Nostalgia del volto umano
Fuori del Coro | n. 36-1997
La concomitanza temporale della scomparsa di Madre Teresa con i solenni funerali di Lady Diana, pur nella imparagonabile distanza tra le due personalità, ha imposto all’attenzione del mondo il significato della femminilità come figura esplicativa dell’umano.
Il sorriso della bella principessa fuori dagli schemi, dolce ed insicura ma determinata a fare il bene a poveri e bambini, e il volto pieno di pace della piccola suora di Calcutta, angelo dei moribondi e seminatrice di una speranza eterna fondata sull’amore cristiano, si apparentano (e non solo nelle foto che ritraggono le due donne insieme), suscitando nell’immaginario collettivo ammirazione ed affetto di incredibili proporzioni.
In queste due figure si proietta forse il desiderio celato nel cuore di ognuno di ritrovare il volto di una madre amorosa: sarebbe infatti impossibile disgiungere la commozione del mondo dinanzi al feretro di Diana dall’immagine dei figli nel loro composto dolore; così come la Santa di Calcutta, nel suo chinarsi sui morenti per dare tutto quello che possiede, evoca l’amore di una mamma (Madre Teresa appunto) disposta a tutto per i figli. La bellezza di Diana offriva la rassicurante dolcezza dell’infanzia unita allo struggimento per la durezza di una vita in cui i sogni svaniscono; mentre il volto, non bello secondo i normali canoni estetici ma così eloquente ed espressivo, di Madre Teresa indica il respiro di una tenerezza capace di far fiorire la speranza nell’anima.
Due modi dunque di essere donna: il fascino intriso di malinconica seduzione della principessa che voleva essere libera al di là dei formalismi legati al suo rango, e l’esplosione di pacificante serenità della madre dei poveri che ha scelto la sobria semplicità di una vita a contatto solo con la sofferenza, manifestando in questa missione il “genio femminile”. E, conseguentemente, due modi della gente di percepire la femminilità nella sua dimensione di maternità, non solo fisica, per ritrovare la presenza di un volto che rassicuri e protegga, accompagnando la vita verso una positività che solo una madre sa comunicare.
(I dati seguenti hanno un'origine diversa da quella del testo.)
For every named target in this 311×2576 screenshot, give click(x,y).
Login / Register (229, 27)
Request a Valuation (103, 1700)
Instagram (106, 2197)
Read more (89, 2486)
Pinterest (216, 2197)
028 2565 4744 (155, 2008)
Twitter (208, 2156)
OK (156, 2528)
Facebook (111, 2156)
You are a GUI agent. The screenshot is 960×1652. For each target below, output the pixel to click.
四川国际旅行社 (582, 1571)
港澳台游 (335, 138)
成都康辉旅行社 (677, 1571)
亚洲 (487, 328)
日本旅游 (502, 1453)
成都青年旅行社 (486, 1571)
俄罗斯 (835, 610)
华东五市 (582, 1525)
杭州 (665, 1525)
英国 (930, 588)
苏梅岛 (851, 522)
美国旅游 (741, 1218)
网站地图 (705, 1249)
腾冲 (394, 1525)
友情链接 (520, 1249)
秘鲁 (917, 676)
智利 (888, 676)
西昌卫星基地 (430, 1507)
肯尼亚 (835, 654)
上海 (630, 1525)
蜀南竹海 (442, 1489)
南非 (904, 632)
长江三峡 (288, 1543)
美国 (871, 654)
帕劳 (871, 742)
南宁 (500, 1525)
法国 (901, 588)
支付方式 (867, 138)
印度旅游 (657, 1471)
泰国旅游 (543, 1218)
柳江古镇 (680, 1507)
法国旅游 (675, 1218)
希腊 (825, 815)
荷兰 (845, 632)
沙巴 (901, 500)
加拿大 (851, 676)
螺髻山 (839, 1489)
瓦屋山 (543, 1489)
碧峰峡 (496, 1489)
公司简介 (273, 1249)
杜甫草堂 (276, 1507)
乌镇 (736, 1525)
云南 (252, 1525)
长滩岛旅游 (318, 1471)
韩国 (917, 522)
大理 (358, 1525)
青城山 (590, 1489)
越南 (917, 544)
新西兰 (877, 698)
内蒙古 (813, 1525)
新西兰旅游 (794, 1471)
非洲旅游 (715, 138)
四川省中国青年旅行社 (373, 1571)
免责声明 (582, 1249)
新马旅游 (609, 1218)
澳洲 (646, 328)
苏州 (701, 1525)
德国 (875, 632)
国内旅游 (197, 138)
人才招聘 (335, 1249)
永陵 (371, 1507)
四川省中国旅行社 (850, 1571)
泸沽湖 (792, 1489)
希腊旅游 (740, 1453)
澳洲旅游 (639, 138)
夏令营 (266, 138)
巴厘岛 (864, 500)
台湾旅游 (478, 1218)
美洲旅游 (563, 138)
Ma se la regia dei media proietta la figura di Diana nel mito dell’eroina del secolo, affidandole il compito di varcare l’eternità attraverso una sorta di santità laica, la carità di Madre Teresa, vissuta nel silenzio di un’esistenza lontana dai clamori e dalla luci della ribalta, diventa realisticamente il simbolo dell’umanità vera che si realizza nella gratuità e nella donazione senza remore all’altro. Perciò la morte di Madre Teresa suscita la nostalgia di un volto umano che realmente vorremmo stampato nell’eternità e realizzato nella quotidianità di ognuno di noi: in lei, nella sua maternità tutta spirituale ed insieme così fisicamente incontrabile, rifulge il valore della vita che supera la grettezza del calcolo e dell’egoismo, lasciando un segno indelebile che affascina. Per questo tutti sentiamo Madre Teresa come una Santa, una Santa vera davanti a Dio perché lo è stata per gli uomini, perché ha vissuto la sua femminilità dispensando il sorriso della letizia e la certezza tutta materna che ogni esistenza è un tesoro, fosse pure quella di un moribondo abbandonato da tutti.
Dunque alla fine del secolo delle fallite utopie di un mondo nuovo, la figura della Santa di Calcutta svela un’immagine femminile ben più grande di quella del mito fiabesco costruito dalla fantasia della gente intorno alla vita di Diana. Per questo, senza la pretesa di impossibili accostamenti e nel rispetto delle obiettive differenze di percorso nell’esistenza di queste due protagoniste dei nostri giorni, apprezziamo i segni della loro femminilità, tanto essenziale per ricomporre l’autentica fisionomia umana di cui siamo in cerca.